I’m going to run through each of the points above that support minimal logging but before we do lets first do an insert into the heap with no TABLOCK which as we can see from the bullet points above will not minimally log…

EXEC sp_GetLogUseStats
   @Sql = '
      INSERT INTO PostsDestination
      SELECT * FROM Posts ORDER BY Id ',
   @Schema = 'dbo',
   @Table = 'PostsDestination',
   @ClearData = 1

Heap Not Minimally Logged Screenshot

We’ve caused the log file to grow 0.1701mb and we can see we have a large number of individual LOP_INSERT_ROWS records in our log file. As suspected this query was not minimally logged. Follow through the next example to see what a minimally logged query looks like.

Heap With No Indexes and TABLOCK

Let’s try this again but this time using TABLOCK to take a table lock on our PostsDestination table which as we know should get us a minimally logged insert..

EXEC sp_GetLogUseStats
   @Sql = '
      INSERT INTO PostsDestination WITH(TABLOCK)
      SELECT * FROM Posts ORDER BY Id ',
   @Schema = 'dbo',
   @Table = 'PostsDestination',
   @ClearData = 1

Heap Minimally Logged Screenshot

Our log record growth has gone from 0.1701mb to 0.0026mb, down by about a factor of 60 (These are low numbers even on the non minimally logged example as I shrunk my dataset). Also notice we have hardly any LOG_INSERT_ROWS records as we’re now working at the page level rather than the row.

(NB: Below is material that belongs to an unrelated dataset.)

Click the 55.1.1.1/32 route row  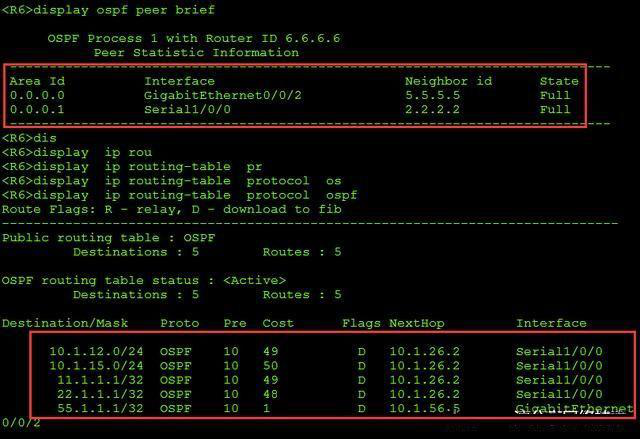345,408
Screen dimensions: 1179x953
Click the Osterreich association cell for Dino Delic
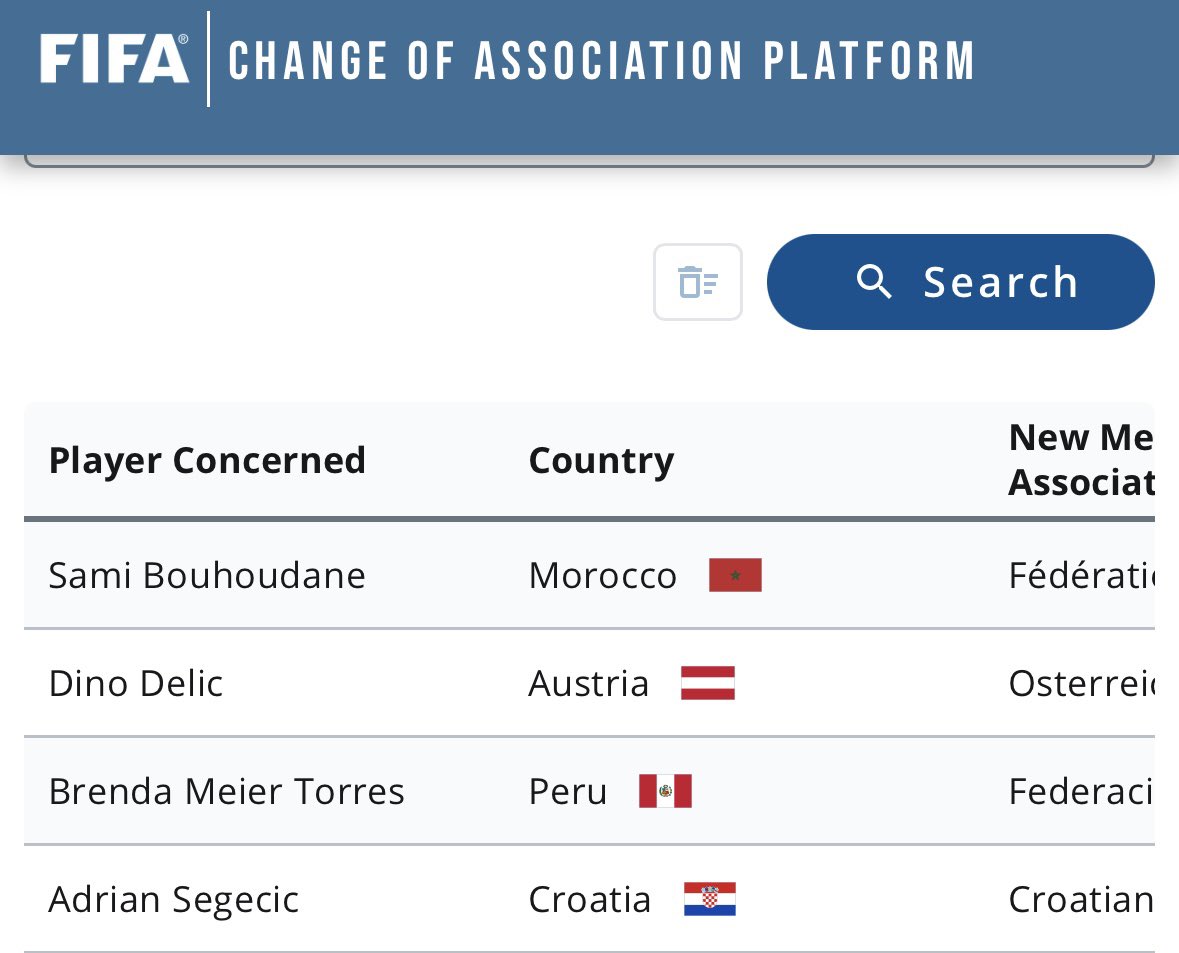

Heap With NonClustered Index and TABLOCK (Trace Flag 610 or 2016+)

This is where things get interesting according to the docs you get minimal logging on a nonclustered index when using TABLOCK if you either enable trace flag 610 or are on SQL Server 2016. As mentioned I’m running SQL Server 2017 CU7, let’s see what happens….

First create a nonclustered index on our table…

CREATE NONCLUSTERED INDEX ndx_PostsDestination_Id ON PostsDestination(Id)
ALTER INDEX ndx_PostsDestination_Id ON PostsDestination SET (ALLOW_PAGE_LOCKS = ON);

I’m explicitly setting ALLOW_PAGE_LOCKS to on here even though it’s the default just to prove the index will allow page locking as without it the insert can’t be minimally logged.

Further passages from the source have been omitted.